◆ ABOUT THIS EXERCISE:
In the listing that follows, the range to quote begins at the line that has "The image size is (1456, 834)." and ends after the line that has "Click the SUN column header"; quote it verbatim and add nothing.
_ _ _ _ _
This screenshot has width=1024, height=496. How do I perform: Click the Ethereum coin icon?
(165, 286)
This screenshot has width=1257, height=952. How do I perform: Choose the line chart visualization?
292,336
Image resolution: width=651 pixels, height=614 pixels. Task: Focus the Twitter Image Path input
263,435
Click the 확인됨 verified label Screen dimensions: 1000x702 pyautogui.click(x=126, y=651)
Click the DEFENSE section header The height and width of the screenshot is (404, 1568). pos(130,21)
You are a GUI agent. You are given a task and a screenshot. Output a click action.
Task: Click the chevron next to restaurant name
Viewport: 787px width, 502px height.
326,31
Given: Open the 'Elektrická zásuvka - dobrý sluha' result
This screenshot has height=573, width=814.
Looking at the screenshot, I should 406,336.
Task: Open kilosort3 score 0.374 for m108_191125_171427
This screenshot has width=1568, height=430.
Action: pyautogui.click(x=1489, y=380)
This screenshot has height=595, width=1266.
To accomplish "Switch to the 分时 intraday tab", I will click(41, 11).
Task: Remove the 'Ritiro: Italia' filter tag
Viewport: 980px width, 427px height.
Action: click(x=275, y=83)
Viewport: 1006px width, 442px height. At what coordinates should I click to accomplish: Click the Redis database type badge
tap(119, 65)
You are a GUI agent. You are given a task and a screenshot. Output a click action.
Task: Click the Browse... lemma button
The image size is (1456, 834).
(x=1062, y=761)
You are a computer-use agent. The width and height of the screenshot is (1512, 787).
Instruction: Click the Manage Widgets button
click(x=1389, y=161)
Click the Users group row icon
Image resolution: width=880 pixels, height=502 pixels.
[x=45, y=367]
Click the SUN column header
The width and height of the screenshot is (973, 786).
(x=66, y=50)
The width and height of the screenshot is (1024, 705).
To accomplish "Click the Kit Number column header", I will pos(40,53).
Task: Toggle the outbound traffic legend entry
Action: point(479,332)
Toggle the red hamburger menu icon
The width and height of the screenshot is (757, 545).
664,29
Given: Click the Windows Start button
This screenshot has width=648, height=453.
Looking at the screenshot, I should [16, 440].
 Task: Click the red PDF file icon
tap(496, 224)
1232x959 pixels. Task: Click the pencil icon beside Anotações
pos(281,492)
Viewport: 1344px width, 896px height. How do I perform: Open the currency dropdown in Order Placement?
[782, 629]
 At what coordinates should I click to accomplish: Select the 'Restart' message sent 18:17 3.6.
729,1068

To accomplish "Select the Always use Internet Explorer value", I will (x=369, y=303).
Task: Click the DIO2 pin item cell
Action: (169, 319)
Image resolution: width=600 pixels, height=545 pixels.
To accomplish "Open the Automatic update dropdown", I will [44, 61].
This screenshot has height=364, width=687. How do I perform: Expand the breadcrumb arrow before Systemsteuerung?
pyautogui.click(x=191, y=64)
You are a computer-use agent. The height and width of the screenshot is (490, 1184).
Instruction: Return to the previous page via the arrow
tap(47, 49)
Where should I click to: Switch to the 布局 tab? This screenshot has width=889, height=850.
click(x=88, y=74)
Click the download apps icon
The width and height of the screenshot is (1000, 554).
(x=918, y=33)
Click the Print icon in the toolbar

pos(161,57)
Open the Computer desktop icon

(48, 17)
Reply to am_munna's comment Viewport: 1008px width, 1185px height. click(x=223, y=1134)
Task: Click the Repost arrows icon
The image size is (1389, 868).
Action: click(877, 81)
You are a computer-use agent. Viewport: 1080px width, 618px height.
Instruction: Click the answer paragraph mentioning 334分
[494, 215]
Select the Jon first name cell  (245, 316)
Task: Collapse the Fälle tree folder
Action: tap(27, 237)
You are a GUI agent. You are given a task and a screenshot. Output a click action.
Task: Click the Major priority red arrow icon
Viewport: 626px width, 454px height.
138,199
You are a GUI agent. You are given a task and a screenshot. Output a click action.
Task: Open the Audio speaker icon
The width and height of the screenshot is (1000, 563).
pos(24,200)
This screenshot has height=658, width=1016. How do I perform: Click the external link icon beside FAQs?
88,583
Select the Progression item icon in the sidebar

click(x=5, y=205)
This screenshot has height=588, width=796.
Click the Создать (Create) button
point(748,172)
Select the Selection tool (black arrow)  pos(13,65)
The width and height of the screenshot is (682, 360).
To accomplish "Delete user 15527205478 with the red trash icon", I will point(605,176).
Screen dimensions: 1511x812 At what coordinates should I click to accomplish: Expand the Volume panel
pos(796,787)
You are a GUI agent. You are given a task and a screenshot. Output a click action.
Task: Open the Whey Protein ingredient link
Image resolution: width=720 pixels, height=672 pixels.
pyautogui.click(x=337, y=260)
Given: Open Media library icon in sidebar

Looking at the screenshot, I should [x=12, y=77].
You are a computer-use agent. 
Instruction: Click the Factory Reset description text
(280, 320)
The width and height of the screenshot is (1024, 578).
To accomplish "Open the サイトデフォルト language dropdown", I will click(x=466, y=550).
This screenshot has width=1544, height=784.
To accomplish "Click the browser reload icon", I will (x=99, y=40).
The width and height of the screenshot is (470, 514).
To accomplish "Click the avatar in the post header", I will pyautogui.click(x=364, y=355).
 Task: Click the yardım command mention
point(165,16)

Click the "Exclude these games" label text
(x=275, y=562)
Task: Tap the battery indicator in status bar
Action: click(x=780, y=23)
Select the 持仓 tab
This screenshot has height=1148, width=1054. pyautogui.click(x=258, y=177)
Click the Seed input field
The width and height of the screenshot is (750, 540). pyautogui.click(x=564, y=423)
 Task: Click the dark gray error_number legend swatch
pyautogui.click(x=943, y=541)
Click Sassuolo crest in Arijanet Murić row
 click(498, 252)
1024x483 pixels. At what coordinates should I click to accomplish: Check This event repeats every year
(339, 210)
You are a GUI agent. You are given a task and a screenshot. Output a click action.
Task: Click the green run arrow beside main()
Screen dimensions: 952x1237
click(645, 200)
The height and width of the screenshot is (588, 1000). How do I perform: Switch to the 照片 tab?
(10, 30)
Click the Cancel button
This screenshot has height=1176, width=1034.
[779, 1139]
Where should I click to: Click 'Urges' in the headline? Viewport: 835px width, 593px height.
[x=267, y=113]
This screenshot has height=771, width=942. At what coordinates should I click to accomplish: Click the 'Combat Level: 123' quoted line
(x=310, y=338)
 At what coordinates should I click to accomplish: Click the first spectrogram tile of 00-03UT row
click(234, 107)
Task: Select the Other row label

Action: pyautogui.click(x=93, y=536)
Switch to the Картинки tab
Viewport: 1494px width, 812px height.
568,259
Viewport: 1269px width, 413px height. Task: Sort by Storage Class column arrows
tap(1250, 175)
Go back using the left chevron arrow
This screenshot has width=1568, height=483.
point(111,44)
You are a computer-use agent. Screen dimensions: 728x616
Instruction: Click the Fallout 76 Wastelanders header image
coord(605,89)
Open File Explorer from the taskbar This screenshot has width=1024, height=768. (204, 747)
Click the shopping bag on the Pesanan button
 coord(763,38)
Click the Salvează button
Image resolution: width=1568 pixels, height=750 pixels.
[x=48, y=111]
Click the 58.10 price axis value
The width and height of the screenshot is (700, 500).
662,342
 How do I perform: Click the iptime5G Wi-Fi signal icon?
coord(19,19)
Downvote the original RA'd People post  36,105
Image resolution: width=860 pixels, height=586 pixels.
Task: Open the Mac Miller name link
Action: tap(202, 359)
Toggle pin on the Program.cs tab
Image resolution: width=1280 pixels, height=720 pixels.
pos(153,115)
_ _ _ _ _
◆ REPLY TO THE TASK:
The image size is (1456, 834).
(x=1062, y=761)
You are a computer-use agent. The width and height of the screenshot is (1512, 787).
Instruction: Click the Manage Widgets button
click(x=1389, y=161)
Click the Users group row icon
Image resolution: width=880 pixels, height=502 pixels.
[x=45, y=367]
Click the SUN column header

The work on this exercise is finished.